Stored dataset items
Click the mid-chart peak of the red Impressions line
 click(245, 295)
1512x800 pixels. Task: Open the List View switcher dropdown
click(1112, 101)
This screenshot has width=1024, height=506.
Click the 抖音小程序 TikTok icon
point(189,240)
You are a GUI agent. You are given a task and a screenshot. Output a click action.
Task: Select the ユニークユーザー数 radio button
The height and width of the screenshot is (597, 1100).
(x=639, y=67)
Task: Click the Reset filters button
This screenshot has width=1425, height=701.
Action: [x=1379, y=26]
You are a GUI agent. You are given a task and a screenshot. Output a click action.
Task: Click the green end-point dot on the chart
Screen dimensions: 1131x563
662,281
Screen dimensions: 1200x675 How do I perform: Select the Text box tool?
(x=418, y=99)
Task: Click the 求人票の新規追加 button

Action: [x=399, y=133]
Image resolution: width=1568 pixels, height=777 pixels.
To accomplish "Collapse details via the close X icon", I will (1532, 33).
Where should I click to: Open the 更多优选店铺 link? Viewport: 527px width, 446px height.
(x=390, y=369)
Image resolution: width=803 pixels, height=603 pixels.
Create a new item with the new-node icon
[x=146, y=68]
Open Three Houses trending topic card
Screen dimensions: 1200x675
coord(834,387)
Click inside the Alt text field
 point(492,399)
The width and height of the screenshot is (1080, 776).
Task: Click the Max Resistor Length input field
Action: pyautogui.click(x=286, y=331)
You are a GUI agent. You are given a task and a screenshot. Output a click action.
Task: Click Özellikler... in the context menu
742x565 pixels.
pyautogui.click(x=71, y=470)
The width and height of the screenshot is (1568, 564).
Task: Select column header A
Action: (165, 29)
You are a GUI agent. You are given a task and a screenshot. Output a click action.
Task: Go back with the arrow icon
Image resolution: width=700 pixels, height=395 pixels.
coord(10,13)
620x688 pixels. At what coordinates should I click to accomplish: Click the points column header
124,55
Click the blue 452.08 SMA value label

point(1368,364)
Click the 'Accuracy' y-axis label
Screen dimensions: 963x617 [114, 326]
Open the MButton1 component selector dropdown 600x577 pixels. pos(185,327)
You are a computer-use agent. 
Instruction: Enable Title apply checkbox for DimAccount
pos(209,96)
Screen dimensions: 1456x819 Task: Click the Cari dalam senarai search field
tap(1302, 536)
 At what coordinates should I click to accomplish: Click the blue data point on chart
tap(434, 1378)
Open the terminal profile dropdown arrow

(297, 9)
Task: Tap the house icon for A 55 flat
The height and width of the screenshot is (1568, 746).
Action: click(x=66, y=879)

Directions for this task: Reproduce every entry exactly, with nothing added or dropped.

Exercise response:
Click the mid-chart peak of the red Impressions line
 click(245, 295)
1512x800 pixels. Task: Open the List View switcher dropdown
click(1112, 101)
This screenshot has width=1024, height=506.
Click the 抖音小程序 TikTok icon
point(189,240)
You are a GUI agent. You are given a task and a screenshot. Output a click action.
Task: Select the ユニークユーザー数 radio button
The height and width of the screenshot is (597, 1100).
(x=639, y=67)
Task: Click the Reset filters button
This screenshot has width=1425, height=701.
Action: [x=1379, y=26]
You are a GUI agent. You are given a task and a screenshot. Output a click action.
Task: Click the green end-point dot on the chart
Screen dimensions: 1131x563
662,281
Screen dimensions: 1200x675 How do I perform: Select the Text box tool?
(x=418, y=99)
Task: Click the 求人票の新規追加 button

Action: [x=399, y=133]
Image resolution: width=1568 pixels, height=777 pixels.
To accomplish "Collapse details via the close X icon", I will (1532, 33).
Where should I click to: Open the 更多优选店铺 link? Viewport: 527px width, 446px height.
(x=390, y=369)
Image resolution: width=803 pixels, height=603 pixels.
Create a new item with the new-node icon
[x=146, y=68]
Open Three Houses trending topic card
Screen dimensions: 1200x675
coord(834,387)
Click inside the Alt text field
 point(492,399)
The width and height of the screenshot is (1080, 776).
Task: Click the Max Resistor Length input field
Action: pyautogui.click(x=286, y=331)
You are a GUI agent. You are given a task and a screenshot. Output a click action.
Task: Click Özellikler... in the context menu
742x565 pixels.
pyautogui.click(x=71, y=470)
The width and height of the screenshot is (1568, 564).
Task: Select column header A
Action: (165, 29)
You are a GUI agent. You are given a task and a screenshot. Output a click action.
Task: Go back with the arrow icon
Image resolution: width=700 pixels, height=395 pixels.
coord(10,13)
620x688 pixels. At what coordinates should I click to accomplish: Click the points column header
124,55
Click the blue 452.08 SMA value label

point(1368,364)
Click the 'Accuracy' y-axis label
Screen dimensions: 963x617 [114, 326]
Open the MButton1 component selector dropdown 600x577 pixels. pos(185,327)
You are a computer-use agent. 
Instruction: Enable Title apply checkbox for DimAccount
pos(209,96)
Screen dimensions: 1456x819 Task: Click the Cari dalam senarai search field
tap(1302, 536)
 At what coordinates should I click to accomplish: Click the blue data point on chart
tap(434, 1378)
Open the terminal profile dropdown arrow

(297, 9)
Task: Tap the house icon for A 55 flat
The height and width of the screenshot is (1568, 746).
Action: click(x=66, y=879)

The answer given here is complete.